A prison officer who secretly filmed women showering at his New Zealand homestay and then posted the images online has been imprisoned.

Tony Greathead was sentenced to four years and four months behind bars by Judge Bridget Mackintosh at Hastings District Court on Tuesday, when a suppression order protecting his identity was also lifted.

The 36-year-old former policeman presented himself as a professional family man to his guests, but used remote-controlled cameras hidden in shampoo bottles to film 34 women as they showered at the Hawke’s Bay homestay on the North Island’s east coast between December 2017 and February this year.

Most of his victims were women aged under 30 who were allowed to use shower or kitchen facilities in the house by arrangement, with Greathead organising their shower times and arranging the cameras beforehand.

After the guest had showered he would download the videos onto his computer hard drive before posting a number to a website which describes itself as “a moral free file host where anything legal is hosted forever” and “where you can meet like-minded individuals”.

One has been viewed more than 7000 times.

The shampoo bottles were positioned to capture images of the guests’ bodies between their shoulders and knees, but faces were often visible when they bent down. The recordings also captured guests undressing and dressing.

In August, Greathead pleaded guilty to 51 charges of making an intimate visual recording, seven charges of knowingly making an objectionable publication, seven charges of knowingly distributing an objectionable publication and four charges of publishing an intimate visual recording.

Crown prosecutor Steve Manning said Greathead had caused harm to the homestay and Airbnb industry in Hawke’s Bay and had led some tourists to question what sort of place New Zealand was.

He argued the filming was for Greathead’s sexual gratification and quoted from the comments he made on the footage posted online.

He said Greathead’s victims were horrified by what had happened and the images posted into “cyberspace” would be there forever, with no way of knowing how many had been downloaded.

The women were objectified and ridiculed, Manning said, and the offending was marked by the fact that he made the images, published them and distributed them with his comments on them.

Before moving to New Zealand with his family, Greathead was a police officer in England. He had no previous convictions and his lawyer argued he had undertaken rehabilitation since his arrest for what Judge Mackintosh termed an “intense addiction” to such online content.

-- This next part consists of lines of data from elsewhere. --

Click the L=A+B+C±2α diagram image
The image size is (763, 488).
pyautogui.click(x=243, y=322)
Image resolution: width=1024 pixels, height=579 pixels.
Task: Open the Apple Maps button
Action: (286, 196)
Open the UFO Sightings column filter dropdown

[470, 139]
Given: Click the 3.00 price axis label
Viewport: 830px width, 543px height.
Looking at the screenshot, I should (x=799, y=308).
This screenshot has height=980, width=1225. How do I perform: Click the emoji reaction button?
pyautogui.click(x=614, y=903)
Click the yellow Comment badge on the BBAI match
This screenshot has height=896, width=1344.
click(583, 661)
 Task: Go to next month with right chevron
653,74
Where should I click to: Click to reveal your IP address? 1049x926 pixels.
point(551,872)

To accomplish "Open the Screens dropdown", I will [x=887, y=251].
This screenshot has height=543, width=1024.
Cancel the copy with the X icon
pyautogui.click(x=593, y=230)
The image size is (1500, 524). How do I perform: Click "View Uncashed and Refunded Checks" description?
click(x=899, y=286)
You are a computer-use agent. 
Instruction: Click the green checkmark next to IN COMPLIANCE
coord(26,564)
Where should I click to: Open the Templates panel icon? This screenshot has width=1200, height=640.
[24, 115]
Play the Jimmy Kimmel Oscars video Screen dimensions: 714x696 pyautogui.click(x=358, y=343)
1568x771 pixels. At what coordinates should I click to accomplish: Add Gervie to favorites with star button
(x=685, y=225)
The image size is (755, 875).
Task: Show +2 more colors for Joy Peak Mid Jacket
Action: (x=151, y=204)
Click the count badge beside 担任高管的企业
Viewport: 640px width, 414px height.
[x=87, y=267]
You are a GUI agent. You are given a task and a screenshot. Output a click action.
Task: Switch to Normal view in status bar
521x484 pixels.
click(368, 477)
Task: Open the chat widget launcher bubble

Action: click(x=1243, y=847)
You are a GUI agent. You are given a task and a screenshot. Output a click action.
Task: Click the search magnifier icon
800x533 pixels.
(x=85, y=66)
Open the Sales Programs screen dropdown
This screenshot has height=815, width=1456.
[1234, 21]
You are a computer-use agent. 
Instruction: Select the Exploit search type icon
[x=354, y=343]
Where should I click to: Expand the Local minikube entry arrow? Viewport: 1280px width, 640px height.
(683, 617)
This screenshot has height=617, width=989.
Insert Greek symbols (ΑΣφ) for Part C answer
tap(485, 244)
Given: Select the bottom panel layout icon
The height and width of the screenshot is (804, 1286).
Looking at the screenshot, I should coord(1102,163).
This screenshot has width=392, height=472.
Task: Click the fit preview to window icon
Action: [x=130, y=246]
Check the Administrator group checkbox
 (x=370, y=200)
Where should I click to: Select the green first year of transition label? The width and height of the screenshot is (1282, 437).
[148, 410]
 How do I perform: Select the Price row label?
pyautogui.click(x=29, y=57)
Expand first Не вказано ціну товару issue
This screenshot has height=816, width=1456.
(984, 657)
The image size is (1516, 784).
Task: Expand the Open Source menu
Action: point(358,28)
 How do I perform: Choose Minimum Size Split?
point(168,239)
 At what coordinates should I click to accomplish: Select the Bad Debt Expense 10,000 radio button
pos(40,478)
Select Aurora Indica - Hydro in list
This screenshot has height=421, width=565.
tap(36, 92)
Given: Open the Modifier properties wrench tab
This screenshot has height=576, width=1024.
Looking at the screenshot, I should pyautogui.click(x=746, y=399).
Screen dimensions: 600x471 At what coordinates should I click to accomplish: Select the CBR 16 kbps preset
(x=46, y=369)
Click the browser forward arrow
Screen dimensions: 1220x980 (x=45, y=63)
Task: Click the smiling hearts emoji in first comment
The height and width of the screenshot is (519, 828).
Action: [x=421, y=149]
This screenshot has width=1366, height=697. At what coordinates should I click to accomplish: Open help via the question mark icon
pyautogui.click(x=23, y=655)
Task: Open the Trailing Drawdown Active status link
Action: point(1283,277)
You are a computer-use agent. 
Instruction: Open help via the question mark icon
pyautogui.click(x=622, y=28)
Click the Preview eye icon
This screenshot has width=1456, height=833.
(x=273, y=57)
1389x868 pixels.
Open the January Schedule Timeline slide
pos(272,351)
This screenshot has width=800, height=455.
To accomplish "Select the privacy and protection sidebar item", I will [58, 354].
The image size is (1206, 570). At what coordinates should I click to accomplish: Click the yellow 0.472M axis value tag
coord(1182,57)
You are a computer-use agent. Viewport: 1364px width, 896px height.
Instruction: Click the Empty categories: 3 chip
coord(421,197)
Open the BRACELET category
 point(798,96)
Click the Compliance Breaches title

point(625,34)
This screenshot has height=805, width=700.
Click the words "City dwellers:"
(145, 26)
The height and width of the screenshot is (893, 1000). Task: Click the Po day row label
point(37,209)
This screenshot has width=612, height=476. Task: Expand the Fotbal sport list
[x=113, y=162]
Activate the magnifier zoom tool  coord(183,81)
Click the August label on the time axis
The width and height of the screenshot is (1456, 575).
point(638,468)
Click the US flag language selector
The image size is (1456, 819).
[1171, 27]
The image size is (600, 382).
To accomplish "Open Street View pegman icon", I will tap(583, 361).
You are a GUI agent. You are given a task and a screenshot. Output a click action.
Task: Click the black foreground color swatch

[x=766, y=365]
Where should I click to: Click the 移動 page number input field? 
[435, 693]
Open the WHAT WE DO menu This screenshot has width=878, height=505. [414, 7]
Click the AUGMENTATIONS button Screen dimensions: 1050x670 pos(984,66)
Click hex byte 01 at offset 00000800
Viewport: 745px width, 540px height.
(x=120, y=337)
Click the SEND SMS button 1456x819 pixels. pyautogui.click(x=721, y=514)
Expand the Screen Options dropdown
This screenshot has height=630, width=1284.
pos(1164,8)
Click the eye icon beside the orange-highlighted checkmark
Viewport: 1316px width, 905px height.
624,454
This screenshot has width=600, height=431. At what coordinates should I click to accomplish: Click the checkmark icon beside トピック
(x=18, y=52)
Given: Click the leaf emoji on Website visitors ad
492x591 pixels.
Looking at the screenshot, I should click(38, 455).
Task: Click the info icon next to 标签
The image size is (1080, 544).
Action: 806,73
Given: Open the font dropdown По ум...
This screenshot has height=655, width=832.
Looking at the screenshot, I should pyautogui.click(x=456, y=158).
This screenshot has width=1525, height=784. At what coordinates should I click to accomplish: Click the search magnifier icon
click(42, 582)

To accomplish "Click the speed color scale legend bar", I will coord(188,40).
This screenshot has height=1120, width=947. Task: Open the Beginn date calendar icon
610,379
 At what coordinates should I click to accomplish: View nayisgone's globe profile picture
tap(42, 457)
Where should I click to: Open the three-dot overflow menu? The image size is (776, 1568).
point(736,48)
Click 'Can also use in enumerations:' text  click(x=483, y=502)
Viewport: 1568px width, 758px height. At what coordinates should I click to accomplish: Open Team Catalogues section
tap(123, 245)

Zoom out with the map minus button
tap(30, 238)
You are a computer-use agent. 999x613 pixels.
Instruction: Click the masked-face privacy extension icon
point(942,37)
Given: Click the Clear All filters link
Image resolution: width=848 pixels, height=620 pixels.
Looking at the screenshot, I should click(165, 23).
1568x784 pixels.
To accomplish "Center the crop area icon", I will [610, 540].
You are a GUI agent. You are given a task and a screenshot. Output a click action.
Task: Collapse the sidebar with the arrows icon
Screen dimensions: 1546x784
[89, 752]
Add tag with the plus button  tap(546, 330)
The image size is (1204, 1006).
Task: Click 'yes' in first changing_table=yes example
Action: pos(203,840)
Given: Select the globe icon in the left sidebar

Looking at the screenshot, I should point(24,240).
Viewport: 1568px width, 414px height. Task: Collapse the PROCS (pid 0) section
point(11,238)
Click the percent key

She said Greathead had traded on his good character as a family man, prison officer and former police officer, while the victims were demeaned and degraded and the videos encouraged further distribution.

An Airbnb spokesperson said the company had fully supported the police investigation and victims and “we’re pleased that justice has been served”.

“We take privacy extremely seriously and there is no place in our community for this type of egregious behaviour,” he said.

“Cameras are never allowed in bathrooms or bedrooms and any other camera must be disclosed ahead of time”.

Greathead has been permanently banned from Airbnb.